No mesmo momento em que Cornélio recebe a revelação por meio do anjo, Pedro, em Jope, também tem uma outra visão, onde Deus lhe mostrará que a “nenhum homem se deve chamar de profano e impuro” (cf. At 10,28).
A primeira leitura nos relata o encontro desses dois homens: de um lado Pedro, cheio de fé e consciente de que Deus deseja fazer com que a força do evangelho se expanda para além de Jerusalém e dos judeus; de outro lado Cornélio, primícias dos pagãos que se convertem ao Senhor.
É durante a pregação de Pedro que todos ficam cheios do Espírito Santo e o apóstolo entende que, não podia negar a água do Batismo àqueles sobre quem Deus havia acabado de derramar em profusão o seu Espírito (cf. At 10,47).

## Dados fornecidos:
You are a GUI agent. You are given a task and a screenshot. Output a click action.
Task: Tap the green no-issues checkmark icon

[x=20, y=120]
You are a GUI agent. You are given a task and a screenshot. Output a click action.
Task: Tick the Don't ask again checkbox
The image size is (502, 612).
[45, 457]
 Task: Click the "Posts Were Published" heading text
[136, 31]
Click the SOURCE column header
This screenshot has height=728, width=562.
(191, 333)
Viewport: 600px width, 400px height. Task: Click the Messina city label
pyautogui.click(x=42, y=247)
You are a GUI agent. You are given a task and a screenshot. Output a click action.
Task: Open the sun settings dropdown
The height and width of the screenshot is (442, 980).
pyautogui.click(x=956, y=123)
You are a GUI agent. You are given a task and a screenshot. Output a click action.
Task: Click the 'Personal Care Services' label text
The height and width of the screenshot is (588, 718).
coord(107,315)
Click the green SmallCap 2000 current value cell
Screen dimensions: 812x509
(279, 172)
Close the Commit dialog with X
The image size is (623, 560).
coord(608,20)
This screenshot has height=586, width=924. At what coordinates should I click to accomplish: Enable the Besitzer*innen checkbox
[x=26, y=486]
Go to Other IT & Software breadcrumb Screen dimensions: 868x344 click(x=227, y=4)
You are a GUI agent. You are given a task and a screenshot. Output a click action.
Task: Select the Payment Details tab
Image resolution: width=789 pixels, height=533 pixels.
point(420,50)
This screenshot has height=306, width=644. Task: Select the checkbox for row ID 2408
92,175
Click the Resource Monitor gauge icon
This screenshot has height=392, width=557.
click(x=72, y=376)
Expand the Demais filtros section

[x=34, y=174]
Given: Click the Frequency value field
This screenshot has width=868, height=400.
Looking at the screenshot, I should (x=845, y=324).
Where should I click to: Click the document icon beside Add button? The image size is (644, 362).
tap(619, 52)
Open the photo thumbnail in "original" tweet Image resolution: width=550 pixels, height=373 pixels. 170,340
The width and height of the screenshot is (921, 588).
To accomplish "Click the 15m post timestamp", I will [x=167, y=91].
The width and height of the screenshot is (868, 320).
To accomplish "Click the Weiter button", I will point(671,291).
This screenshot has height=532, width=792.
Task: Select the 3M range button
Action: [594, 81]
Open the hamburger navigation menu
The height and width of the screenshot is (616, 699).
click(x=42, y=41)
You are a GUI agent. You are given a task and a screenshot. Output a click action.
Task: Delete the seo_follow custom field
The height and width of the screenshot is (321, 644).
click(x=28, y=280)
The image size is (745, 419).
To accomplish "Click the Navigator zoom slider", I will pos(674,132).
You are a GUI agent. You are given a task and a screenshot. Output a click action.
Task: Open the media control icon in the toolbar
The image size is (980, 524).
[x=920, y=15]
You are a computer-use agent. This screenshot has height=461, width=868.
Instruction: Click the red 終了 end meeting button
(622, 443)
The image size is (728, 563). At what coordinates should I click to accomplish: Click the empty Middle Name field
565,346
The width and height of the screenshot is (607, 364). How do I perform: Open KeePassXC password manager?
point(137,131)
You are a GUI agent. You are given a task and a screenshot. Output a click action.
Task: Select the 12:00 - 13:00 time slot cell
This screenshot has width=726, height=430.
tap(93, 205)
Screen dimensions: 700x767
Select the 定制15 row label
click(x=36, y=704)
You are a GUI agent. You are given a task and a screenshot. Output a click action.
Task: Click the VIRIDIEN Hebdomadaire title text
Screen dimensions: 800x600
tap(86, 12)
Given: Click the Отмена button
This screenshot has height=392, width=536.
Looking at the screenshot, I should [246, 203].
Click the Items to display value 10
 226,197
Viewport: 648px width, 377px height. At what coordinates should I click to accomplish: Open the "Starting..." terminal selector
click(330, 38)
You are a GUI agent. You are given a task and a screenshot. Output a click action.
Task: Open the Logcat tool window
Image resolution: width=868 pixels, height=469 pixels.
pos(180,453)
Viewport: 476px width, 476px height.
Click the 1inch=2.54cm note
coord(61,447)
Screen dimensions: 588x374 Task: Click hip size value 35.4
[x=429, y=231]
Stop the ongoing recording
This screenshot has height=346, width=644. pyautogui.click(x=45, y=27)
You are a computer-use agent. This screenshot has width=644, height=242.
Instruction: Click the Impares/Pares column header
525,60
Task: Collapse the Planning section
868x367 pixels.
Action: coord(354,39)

## O que fazer:
a: Indique se cada afirmação está de acordo com o trecho sobre Pedro e Cornélio, respondendo sim ou não e citando literalmente as palavras do trecho que decidem: (i) Pedro tem sua visão em Jope; (ii) Cornélio recebe a revelação por meio de um sonho; (iii) todos ficam cheios do Espírito Santo depois do Batismo.
b: Prolongue o trecho sobre Pedro e Cornélio, começando logo após a última frase apresentada.

## Respostas esperadas:
a:
(i) Sim: “Pedro, em Jope, também tem uma outra visão”.
(ii) Não: “Cornélio recebe a revelação por meio do anjo”.
(iii) Não: “É durante a pregação de Pedro que todos ficam cheios do Espírito Santo”.

b:
Realizou-se, assim, na casa de Cornélio, aquilo o que o Salmista havia cantado: O Senhor fez conhecer a salvação e revelou sua justiça às nações (cf. Sl 97[98],2). O termo aqui traduzido por “nações” é o termo hebraico “gôyim”, frequentemente utilizado na Bíblia Hebraica para designar os povos pagãos, frente ao “povo” de Israel. Em Cornélio, vislumbramos aquilo o que vai acontecer de modo superabundante na Igreja nascente: os pagãos “conhecerão” a salvação, abrir-se-ão à Palavra de Deus, conhecerão a “justiça” de Deus.
E qual é a “justiça” de Deus? A “justiça” de Deus, a “justiça do Pai” tem um nome e um rosto: é o Cristo! Ele morreu por nós, para nos “justificar”. Por isso, dizemos que “Ele é a nossa Justiça”. Em Cristo, contemplamos o amor de Deus que “nunca se esquece”, mas sempre se “lembra” de nós, como se “lembrou” de Cornélio (cf. At 10,4) e, como o salmista canta no Salmo, “se lembrou do seu amor e da sua fidelidade”, ou como está nossa tradução do lecionário “recordou o seu amor sempre fiel” (cf. Sl 97[98],3).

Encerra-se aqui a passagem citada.